### Assignment:
Transcribe the material exactly as it appears, starting at its first line and ending at the line containing "coordinates (1128, 49).", both included.

### Data extracts:
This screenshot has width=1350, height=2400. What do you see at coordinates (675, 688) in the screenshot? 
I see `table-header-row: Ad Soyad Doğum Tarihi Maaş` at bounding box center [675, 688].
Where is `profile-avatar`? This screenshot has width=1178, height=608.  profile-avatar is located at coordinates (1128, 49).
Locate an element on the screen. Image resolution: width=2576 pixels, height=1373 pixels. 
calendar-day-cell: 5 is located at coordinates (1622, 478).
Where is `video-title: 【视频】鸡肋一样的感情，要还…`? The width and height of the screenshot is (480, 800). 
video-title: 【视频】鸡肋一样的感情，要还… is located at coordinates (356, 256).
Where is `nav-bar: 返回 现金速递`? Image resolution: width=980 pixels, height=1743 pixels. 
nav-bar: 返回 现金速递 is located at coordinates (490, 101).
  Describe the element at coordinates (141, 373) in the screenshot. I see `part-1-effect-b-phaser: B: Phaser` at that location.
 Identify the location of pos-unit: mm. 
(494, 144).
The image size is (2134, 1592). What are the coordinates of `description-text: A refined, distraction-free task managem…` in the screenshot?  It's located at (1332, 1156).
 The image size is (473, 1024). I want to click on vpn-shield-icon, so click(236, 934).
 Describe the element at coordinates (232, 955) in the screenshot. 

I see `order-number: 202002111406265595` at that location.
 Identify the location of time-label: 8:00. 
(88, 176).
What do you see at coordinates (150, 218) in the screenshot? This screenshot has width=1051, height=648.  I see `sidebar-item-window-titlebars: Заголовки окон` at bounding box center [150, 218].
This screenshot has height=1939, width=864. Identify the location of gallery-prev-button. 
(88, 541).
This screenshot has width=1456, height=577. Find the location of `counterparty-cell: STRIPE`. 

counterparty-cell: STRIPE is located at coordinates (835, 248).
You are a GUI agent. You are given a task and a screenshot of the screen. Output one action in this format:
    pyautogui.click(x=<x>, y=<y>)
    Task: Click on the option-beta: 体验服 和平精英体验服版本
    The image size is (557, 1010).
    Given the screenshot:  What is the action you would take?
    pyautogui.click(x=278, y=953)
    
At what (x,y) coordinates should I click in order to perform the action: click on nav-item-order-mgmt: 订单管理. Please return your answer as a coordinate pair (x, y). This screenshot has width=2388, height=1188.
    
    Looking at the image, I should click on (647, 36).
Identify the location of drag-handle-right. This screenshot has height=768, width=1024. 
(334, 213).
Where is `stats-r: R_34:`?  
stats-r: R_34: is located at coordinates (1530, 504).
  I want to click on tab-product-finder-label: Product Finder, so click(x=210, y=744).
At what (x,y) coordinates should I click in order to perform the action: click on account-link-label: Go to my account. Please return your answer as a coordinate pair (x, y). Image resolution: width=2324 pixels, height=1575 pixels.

### Written answer:
This screenshot has width=1350, height=2400. What do you see at coordinates (675, 688) in the screenshot? 
I see `table-header-row: Ad Soyad Doğum Tarihi Maaş` at bounding box center [675, 688].
Where is `profile-avatar`? This screenshot has width=1178, height=608.  profile-avatar is located at coordinates (1128, 49).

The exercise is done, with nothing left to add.